I'm sure I'm going to regret saying the next, but I would appreciate your's and George's views on that hypothesis.

Dave


----------



## Scotjimland (May 23, 2005)

I'm settling down with a large coffee jug.. it's going to be a long day :wink:


----------



## thehutchies (Jun 25, 2005)

As James Joyce said:

'Agonising Christ, wouldn't it give you a heartburn on your arse? '


----------



## gaspode (May 9, 2005)

Forget the theory, if you *plan* to get half the rated output (ie. 11 amps for 5 hrs) then:

a) you won't be disappointed

and

b) you're unlikely to knacker your battery


----------



## 88724 (May 9, 2005)

Hi Rapide

On your initial question, If the battery was fully charged to start with, at 5.5 Amps used per hour the battery would (under Ideal conditions) last 20 Hours (the 20 Hour discharge rate is how manufacturers rate their batteries)
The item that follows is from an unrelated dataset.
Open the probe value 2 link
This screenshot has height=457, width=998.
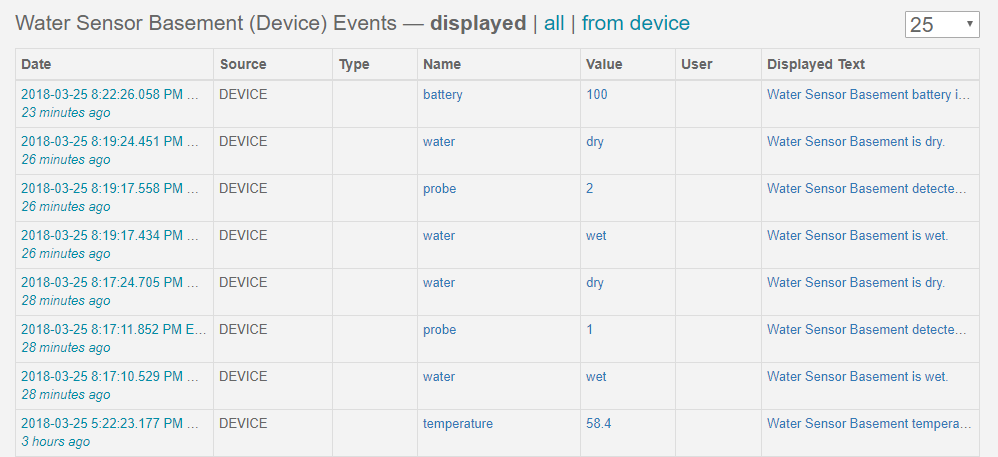[x=589, y=189]
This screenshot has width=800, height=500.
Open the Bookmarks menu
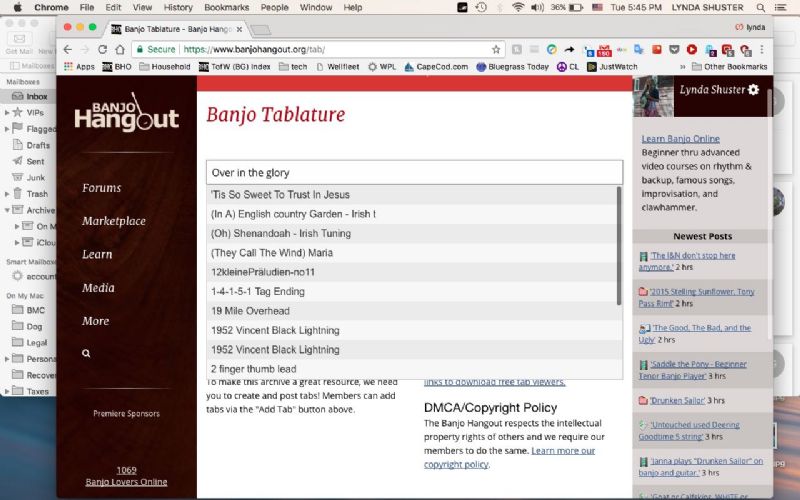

On paper at 11 amps it should last 10 Hours, but the Peukert's rating will lower this. About half way down the following -page there is a discription and some diagrams

a Good explaination of batteries on the net, still incorrect in some parts but overall pretty good

It as been mentioned that in reality you do not want to discharge a battery fully, In Franks opinion you can discharge to 90%, however I disagree (and more importantly so do the battery manufacturers, see the above link and for further evidence look up battery manufacturers and what they say)
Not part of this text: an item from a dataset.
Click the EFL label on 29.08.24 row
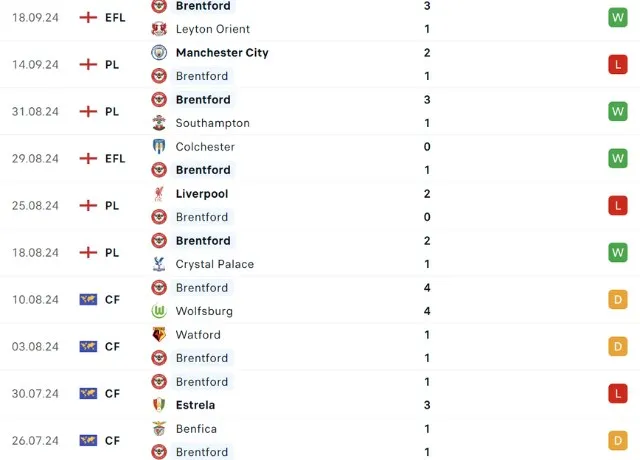 (115, 159)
Note also that manufacturers will show a graph thats says something along the lines of

if you take 10% out and recharge the battery will last 6,000 cycles
if you take 20% out and recharge the battery will last 5,000 cycles
if you take 30% out and recharge the battery will last 4,000 cycles
if you take 40% out and recharge the battery will last 3,000 cycles
if you take 50% out and recharge the battery will last 2,000 cycles

etc etc, by the time you get down to 80 or 90% take out from battery the life expectancy is dire.
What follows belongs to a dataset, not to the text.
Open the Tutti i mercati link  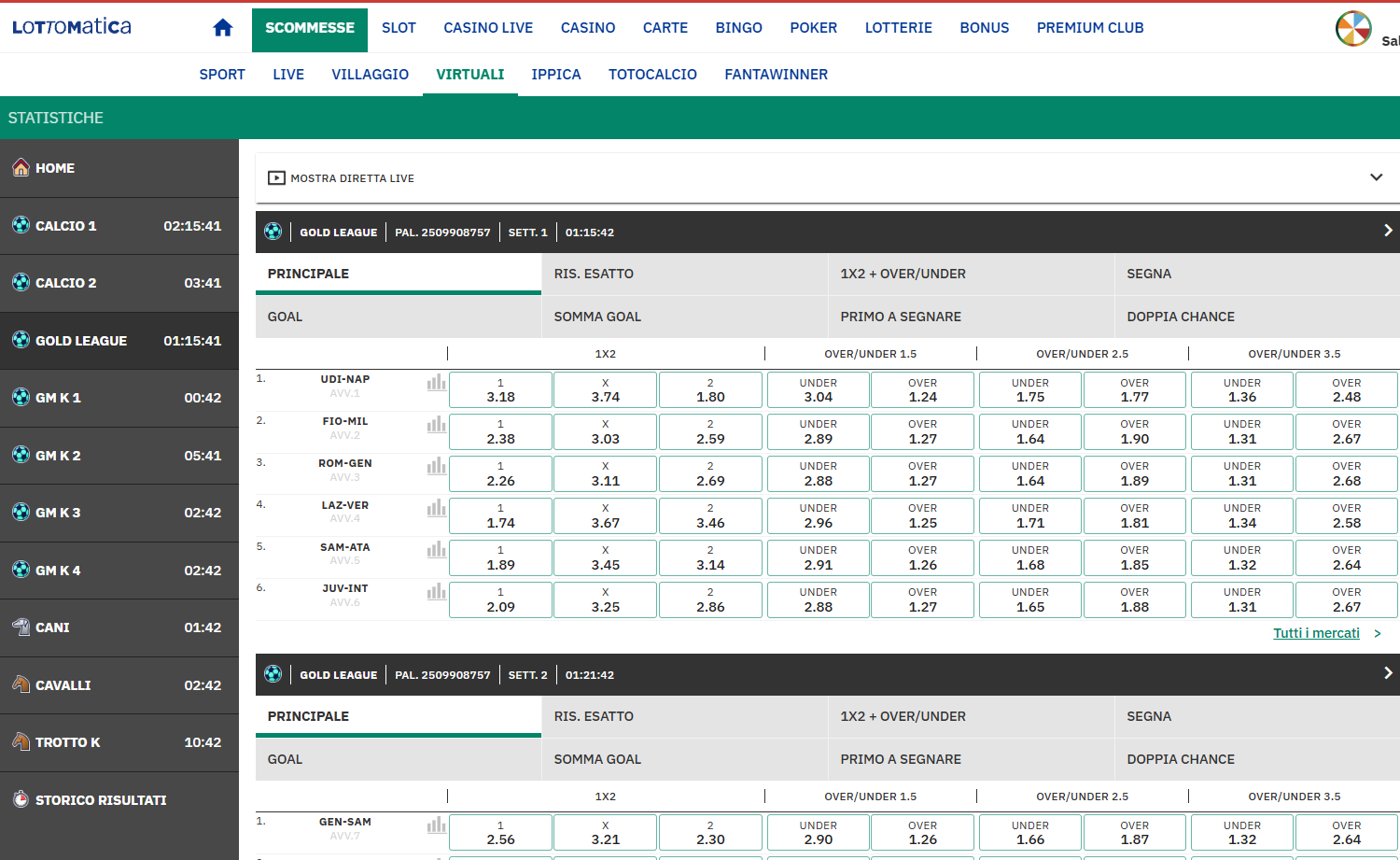[x=1316, y=633]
Fully recharging is another thread entirely, but suffice to say the usual onboard chargers (zig & similar) will only charge to about 90% if left chargibng for 4-5 WEEKS. If you use split charge relay the max is around 70% full

At 70% full to begin with and with a maximum reccomended discharge of 50% that only leaves 22 amphours............

I'll get my coat


----------



## Rapide561 (Oct 1, 2005)

*amps*

Hi all

I think I get the idea!

Rapide561


----------



## Scotjimland (May 23, 2005)

Good post George.. thanks


----------



## DABurleigh (May 9, 2005)

Any thoughts on the terminal voltage at the higher currents and low temperatures George?


----------



## 96783 (Nov 23, 2005)

Oh I do enjoy these threads and, as Scotjimland says, it could run and run and another cup of tea (sorry, don't like coffee) is definitely called for. They're always instructive though and I'm happy enough about that. Surely for most of us, most of the time, the answer is not to discharge to silly levels and to have a decent stage charger to ensure safe recharging.


----------



## spykal (May 9, 2005)

Hi

Good posts ....

My thoughts a bit off topic, but relevant I hope:

We use our van mostly for stays away of 3-4 days, long weekends and some mid week breaks. We do occasionally take longer trips but the average is 3-4 days.

For most of us who like to camp without hookup.... all we are after is longer on site without resort to a hook up or generator or even solar panels. I know that those who have either a solar panel or a generator will say that that is the way to go but I do not want the noise from a generator or the expense of fitting an efficient solar panel.

So for what it is worth.... I use a couple of the cheapest bog standard lead acid leisure batteries and I *do* abuse them.....take them down to 50% and below almost every trip, that is almost every week in the summer and once a month or so in the winter. But with the aid of a decent charger (not the onboard Zig but a Ctek) my batteries are still in good nick, one is coming up to 3 years old the other is a year old. I try to get them on charge on the Ctek as soon as possible after our 3/4 days away...I know that the alternator will bring them back up as soon as we travel but the Ctek finishes the job properly.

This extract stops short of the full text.